Second question: is putting the airstone under the intake doing anything? I read somewhere to do that, but I don't know if it works for the HOB filters.

Thanks for any/all replies!
 
I would not put it under the intake of an HOB filter. While surface agitation is good if youre NOT injecting co2 to help keep the water circulated and the gases balanced in it, surface agitation while injecting co2 is NOT good because it will gas of the injected co2 into the air. My recomandation is to rmeove it from the intake, and make sure that the outake flow lip is below the water line if possible to reduce surface agitation (splashing), or eliminate it all together.
 
Only using a regular old green airstone. I have never seen wooden ones around here. Guess I will have a look sometime. For now it is better than nothing.

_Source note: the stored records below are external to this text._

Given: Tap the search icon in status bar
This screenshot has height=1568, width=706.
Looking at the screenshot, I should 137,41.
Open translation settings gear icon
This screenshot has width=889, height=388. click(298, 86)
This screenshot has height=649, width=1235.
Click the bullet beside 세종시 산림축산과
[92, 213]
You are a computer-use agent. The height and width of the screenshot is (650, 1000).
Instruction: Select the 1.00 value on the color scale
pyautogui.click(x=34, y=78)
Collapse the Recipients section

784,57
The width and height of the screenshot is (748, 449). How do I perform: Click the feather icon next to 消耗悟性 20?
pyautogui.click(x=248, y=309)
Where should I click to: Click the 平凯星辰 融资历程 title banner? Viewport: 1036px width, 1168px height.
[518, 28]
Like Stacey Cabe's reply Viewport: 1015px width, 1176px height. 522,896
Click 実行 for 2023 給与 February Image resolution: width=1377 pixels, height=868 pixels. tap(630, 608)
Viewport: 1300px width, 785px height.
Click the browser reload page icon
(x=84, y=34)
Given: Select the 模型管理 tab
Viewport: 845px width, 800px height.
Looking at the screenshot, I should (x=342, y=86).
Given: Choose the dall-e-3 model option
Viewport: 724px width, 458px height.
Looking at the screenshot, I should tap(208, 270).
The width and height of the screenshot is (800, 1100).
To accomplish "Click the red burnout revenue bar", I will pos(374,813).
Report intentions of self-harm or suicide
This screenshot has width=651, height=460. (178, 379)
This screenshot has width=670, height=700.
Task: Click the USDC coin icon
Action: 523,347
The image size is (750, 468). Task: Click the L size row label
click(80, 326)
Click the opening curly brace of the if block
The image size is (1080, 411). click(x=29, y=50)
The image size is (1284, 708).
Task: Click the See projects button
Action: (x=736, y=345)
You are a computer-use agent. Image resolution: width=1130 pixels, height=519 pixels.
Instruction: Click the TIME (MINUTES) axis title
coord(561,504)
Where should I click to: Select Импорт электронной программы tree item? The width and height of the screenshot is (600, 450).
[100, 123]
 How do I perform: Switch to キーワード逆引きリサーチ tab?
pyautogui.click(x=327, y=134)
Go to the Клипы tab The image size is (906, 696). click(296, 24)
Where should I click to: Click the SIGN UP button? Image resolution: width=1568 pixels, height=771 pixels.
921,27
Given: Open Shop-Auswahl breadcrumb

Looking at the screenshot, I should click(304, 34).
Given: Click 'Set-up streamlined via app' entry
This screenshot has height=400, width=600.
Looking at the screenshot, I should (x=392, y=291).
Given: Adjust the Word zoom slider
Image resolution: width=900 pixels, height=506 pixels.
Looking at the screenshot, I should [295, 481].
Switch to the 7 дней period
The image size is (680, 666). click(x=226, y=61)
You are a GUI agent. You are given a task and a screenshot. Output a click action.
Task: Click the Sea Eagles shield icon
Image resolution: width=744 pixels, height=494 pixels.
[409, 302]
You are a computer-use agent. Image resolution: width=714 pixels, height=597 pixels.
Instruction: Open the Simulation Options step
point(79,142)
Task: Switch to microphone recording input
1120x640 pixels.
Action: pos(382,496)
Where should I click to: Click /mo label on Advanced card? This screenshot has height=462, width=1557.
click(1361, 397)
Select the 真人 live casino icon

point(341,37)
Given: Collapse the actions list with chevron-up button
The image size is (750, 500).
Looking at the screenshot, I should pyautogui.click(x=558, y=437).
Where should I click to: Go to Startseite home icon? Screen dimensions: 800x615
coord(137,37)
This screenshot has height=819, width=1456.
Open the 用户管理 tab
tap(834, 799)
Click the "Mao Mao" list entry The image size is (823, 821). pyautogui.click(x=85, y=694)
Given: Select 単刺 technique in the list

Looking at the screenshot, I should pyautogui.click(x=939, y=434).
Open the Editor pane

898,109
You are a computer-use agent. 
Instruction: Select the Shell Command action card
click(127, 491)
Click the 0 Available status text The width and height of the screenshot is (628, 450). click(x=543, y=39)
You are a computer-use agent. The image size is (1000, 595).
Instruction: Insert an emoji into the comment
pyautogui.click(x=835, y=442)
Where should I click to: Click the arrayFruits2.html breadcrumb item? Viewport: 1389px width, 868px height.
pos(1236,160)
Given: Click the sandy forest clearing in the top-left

I guess it is better than nothing but the bubbles that regular airstones give off are too large to diffuse fast in the water.
You can also shove a piece of a wooden chopstick into the airline and you will get tiny bubbles from that as well.
 
i use the under gravel filter stones, they work better then the wood ones
 
For CO2 diffusion, the wooden airstones are the best at producing tiny micro bubbles. No other airstone comes close.
 
I disagree; Using a HOB to diffuse C02 works far better than an actual ceramic diffuser.
With a HOB, it disperses C02 more effectively throughout the water column as the impeller munches up the bubbles.
Using a diffuser, bubbles go up and pop in the atmosphere.

A reactor is the best solution, although it takes a fairly small one with DIY.

I personally have one diffuser on a 29 gal and one reactor on an 80gal . The remaining seven planted tanks use a HOB as a diffuser.